● Task to complete: The line containing "The width and height of the screenshot is (954, 389)." marks where to begin. Write out that line and every line after it exactly, through the last line below.

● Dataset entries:
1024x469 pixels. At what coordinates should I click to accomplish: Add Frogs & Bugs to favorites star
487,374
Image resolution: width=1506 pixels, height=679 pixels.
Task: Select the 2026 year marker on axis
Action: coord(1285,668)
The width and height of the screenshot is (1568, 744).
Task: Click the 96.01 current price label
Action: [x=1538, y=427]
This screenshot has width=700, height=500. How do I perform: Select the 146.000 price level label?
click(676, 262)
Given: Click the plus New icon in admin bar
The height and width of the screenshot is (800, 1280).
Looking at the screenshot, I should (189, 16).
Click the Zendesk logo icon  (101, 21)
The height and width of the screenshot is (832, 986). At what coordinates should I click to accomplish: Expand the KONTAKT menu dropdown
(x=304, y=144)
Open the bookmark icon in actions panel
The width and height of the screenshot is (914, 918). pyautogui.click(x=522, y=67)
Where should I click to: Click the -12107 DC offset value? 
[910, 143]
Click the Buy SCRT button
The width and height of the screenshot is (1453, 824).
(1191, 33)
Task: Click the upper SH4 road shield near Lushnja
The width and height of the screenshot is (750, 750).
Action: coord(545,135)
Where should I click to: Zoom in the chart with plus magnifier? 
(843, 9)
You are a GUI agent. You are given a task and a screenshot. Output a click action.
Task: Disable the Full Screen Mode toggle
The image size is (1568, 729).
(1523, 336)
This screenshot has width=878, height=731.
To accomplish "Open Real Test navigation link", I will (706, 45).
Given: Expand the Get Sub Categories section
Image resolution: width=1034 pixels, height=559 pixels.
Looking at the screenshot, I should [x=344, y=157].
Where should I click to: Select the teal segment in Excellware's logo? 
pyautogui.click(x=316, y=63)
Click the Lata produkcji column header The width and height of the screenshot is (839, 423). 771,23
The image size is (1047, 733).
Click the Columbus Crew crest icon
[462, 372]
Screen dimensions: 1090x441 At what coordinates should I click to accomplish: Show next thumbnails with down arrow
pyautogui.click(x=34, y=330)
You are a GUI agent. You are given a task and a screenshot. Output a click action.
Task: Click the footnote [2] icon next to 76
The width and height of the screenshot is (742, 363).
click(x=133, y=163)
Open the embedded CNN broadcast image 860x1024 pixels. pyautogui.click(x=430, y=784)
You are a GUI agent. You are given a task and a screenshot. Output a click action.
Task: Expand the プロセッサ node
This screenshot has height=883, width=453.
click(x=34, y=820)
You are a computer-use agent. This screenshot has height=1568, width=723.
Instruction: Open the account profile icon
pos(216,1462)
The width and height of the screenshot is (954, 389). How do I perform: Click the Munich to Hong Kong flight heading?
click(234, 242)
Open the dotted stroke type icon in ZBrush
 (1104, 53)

● Exercise answer:
The width and height of the screenshot is (954, 389). How do I perform: Click the Munich to Hong Kong flight heading?
click(234, 242)
Open the dotted stroke type icon in ZBrush
 (1104, 53)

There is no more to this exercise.